Batrachyla fitzroya
- Conservation status: Vulnerable (IUCN 3.1)

Scientific classification
- Kingdom: Animalia
- Phylum: Chordata
- Class: Amphibia
- Order: Anura
- Family: Batrachylidae
- Genus: Batrachyla
- Species: B. fitzroya
- Binomial name: Batrachyla fitzroya Basso, 1994

= Batrachyla fitzroya =

- Authority: Basso, 1994
- Conservation status: VU

Species of frog

Batrachyla fitzroya is a species of frog in the family Batrachylidae. It is endemic to Argentina and only known from its type locality, Isla Grande in Lake Menéndez, in the Los Alerces National Park, Chubut Province. The specific name fitzroya refers to Fitzroya cupressoides, a prominent tree at the type locality.

==Description==
The type series consists of three males and two females measuring 28–35 mm in snout–vent length; the holotype, an adult male, measures 31 mm. They eyes are inconspicuous. The tympanum is small, about half of the eye diameter. The snout is rounded in dorsal view and truncated in lateral view. The fingers and the toes are long; the fingers are free from webbing but the toes are basally webbed. The dorsum is brown with darker, diffuse blotches. There is a V-shaped inter-ocular band and concave supra-scapular bands. The limbs are cross-banded. The belly is unpigmented apart from some minute gray spots. Dorsal skin is smooth.
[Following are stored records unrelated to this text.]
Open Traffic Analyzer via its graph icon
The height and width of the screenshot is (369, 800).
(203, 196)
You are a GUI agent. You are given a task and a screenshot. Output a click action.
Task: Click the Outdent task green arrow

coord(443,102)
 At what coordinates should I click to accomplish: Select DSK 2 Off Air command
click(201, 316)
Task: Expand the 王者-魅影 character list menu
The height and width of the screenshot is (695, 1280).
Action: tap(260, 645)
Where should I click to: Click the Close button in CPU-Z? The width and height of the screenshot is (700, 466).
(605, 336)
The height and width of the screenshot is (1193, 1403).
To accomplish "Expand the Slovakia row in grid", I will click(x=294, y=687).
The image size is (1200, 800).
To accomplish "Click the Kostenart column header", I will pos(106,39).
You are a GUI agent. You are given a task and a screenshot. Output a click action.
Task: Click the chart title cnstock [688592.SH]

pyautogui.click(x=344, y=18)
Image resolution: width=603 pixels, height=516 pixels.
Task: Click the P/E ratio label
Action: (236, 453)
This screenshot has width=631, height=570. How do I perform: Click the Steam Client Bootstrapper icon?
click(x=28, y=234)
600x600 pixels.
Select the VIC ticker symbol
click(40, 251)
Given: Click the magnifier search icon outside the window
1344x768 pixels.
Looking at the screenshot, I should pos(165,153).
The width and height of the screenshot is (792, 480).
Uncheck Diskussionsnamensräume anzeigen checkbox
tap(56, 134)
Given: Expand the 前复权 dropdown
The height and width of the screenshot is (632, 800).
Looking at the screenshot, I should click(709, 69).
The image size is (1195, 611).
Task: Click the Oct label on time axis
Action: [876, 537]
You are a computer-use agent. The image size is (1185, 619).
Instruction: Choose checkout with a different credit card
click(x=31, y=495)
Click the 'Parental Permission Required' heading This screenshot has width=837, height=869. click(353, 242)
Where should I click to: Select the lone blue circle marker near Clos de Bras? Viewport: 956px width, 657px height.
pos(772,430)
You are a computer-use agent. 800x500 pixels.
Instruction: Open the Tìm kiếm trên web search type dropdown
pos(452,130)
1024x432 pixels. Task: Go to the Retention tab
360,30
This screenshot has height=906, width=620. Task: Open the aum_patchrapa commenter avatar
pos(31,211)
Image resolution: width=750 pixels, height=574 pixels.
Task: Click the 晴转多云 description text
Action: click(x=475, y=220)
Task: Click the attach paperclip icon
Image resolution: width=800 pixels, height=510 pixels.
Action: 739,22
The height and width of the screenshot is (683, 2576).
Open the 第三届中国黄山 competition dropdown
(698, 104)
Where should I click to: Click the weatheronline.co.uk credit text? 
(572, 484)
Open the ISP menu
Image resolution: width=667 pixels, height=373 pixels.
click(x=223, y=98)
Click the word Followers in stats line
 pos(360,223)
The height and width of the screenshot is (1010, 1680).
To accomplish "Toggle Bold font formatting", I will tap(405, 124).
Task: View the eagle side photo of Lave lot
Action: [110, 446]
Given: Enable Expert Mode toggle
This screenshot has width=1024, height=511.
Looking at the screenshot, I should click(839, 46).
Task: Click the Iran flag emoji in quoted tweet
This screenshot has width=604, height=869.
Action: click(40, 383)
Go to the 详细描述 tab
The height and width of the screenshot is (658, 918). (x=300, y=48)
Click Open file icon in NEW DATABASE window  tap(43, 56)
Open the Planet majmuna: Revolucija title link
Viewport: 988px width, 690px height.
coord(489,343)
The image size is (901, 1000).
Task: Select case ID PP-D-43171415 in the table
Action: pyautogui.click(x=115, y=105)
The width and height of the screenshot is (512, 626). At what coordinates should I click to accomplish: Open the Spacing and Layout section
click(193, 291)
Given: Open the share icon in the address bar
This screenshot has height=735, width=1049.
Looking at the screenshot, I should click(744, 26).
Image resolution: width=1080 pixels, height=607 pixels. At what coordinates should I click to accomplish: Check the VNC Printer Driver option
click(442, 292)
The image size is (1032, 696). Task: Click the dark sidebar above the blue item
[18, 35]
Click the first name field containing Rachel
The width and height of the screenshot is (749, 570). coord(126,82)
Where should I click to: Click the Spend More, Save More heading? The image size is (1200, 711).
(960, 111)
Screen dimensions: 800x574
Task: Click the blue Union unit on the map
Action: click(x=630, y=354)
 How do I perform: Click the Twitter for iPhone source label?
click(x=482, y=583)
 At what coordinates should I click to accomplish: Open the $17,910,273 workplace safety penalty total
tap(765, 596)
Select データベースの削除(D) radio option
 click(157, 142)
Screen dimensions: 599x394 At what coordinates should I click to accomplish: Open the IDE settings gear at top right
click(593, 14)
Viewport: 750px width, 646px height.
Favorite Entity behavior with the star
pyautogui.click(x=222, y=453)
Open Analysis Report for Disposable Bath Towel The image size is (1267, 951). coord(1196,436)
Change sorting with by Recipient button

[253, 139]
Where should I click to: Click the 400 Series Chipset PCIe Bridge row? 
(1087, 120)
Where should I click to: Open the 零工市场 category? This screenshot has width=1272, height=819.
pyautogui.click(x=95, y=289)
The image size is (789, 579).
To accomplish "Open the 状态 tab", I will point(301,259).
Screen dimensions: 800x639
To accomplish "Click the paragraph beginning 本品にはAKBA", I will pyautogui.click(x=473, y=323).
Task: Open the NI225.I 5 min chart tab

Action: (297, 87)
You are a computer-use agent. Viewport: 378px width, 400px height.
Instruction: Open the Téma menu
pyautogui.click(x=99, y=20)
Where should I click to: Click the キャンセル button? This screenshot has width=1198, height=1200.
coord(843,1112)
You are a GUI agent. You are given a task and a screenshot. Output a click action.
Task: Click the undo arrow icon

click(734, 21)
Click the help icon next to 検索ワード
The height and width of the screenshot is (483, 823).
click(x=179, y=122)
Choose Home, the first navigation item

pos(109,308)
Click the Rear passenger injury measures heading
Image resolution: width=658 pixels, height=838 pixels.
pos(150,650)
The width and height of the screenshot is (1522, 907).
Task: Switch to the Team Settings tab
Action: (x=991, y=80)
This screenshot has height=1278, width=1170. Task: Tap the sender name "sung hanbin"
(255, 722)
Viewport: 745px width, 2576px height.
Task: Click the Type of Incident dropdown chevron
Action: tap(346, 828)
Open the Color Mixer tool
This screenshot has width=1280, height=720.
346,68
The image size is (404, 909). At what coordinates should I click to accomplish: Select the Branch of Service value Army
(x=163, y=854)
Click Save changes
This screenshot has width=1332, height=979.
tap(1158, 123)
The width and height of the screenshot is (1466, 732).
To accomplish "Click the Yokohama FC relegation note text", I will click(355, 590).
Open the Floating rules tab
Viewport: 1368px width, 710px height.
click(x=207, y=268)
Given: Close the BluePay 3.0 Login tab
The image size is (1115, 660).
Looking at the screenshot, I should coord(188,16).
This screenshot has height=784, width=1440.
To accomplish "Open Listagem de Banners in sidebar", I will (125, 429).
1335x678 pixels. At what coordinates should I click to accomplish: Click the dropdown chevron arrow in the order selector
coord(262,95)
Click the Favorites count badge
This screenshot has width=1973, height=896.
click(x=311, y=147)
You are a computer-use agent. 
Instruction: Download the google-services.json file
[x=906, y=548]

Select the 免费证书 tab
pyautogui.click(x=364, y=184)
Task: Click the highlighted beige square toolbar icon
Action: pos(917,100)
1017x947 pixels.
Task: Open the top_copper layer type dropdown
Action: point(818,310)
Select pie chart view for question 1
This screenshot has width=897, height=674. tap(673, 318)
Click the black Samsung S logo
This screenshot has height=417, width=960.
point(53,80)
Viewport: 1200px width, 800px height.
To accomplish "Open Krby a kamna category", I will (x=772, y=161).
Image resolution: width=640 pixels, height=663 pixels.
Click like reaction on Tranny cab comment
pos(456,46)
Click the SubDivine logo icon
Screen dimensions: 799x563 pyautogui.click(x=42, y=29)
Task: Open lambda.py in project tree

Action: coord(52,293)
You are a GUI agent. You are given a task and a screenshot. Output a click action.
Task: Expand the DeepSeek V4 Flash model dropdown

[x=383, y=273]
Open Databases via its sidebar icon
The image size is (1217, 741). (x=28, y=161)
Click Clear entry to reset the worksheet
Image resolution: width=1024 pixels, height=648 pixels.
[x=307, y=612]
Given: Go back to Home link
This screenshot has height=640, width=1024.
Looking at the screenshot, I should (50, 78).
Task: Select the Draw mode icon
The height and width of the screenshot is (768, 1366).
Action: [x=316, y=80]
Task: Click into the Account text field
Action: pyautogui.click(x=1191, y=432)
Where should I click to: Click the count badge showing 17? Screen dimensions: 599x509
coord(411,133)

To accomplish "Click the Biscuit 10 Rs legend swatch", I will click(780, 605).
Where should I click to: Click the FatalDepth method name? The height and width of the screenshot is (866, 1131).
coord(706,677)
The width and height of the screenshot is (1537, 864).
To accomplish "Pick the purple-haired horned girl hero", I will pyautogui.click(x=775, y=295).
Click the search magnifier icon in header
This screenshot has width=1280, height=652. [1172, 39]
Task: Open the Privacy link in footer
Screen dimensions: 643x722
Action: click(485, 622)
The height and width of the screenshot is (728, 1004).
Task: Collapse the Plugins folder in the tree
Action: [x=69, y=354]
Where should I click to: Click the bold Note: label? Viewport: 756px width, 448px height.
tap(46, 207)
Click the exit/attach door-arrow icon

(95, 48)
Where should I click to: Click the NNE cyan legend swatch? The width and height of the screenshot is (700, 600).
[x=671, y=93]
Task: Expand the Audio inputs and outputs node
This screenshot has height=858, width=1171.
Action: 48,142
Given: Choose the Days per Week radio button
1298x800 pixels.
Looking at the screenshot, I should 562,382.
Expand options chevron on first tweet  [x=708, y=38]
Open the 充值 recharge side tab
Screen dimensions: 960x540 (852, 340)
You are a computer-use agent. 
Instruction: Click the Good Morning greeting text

==Habitat and conservation==
This species is classified as vulnerable by the IUCN and as "special value" by scientists within Argentina. The population is vulnerable to stochastic forces, fires, and volcanoes. Fast-moving boats on the lake can cause waves that disrupt the frog's breeding sites. Introduction of the American mink to the area may also pose a significant threat: Scientists from the IUCN believe that the frog could become critically endangered due to mink predation if effective measures are not taken.

The type locality is a very humid temperate Nothofagus-dominated forest at 500 m above sea level. Breeding habitat is unknown but could be small temporary pools. The species is locally common within its restricted range. Isla Grande is a highly protected area and entirely with the limits of the Los Alerces National Park.